> _Records contained in a dataset_
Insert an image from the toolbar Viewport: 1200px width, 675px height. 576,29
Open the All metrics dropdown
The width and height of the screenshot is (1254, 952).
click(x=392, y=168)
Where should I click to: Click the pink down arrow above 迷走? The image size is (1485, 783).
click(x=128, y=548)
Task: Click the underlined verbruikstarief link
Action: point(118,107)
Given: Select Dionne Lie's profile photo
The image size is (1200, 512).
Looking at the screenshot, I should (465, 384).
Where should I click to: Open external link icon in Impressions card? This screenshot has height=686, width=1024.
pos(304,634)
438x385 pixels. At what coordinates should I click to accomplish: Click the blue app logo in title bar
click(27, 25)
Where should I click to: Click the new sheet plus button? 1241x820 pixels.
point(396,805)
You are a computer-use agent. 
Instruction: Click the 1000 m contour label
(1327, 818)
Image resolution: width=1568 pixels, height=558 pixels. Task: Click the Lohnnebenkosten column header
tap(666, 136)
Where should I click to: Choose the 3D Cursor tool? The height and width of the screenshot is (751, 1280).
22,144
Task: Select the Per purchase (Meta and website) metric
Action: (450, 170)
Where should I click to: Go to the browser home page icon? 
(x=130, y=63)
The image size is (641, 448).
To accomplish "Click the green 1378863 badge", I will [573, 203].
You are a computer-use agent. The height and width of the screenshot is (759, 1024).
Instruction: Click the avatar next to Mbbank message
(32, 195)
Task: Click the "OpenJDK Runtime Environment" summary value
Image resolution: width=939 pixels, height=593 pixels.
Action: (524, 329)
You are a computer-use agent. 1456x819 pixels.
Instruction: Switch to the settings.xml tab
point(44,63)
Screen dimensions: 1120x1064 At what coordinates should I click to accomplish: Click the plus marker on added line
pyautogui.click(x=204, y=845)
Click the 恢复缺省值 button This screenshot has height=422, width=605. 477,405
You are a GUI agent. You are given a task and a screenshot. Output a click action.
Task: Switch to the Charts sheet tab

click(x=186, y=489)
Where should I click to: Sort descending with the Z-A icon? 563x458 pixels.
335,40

> _Work to complete_
Your reply should be nothing but the lines from the one containing "Click the 恢复缺省值" through the last line above, copied exactly; please include both ends.

> _Result for this task_
Click the 恢复缺省值 button This screenshot has height=422, width=605. 477,405
You are a GUI agent. You are given a task and a screenshot. Output a click action.
Task: Switch to the Charts sheet tab

click(x=186, y=489)
Where should I click to: Sort descending with the Z-A icon? 563x458 pixels.
335,40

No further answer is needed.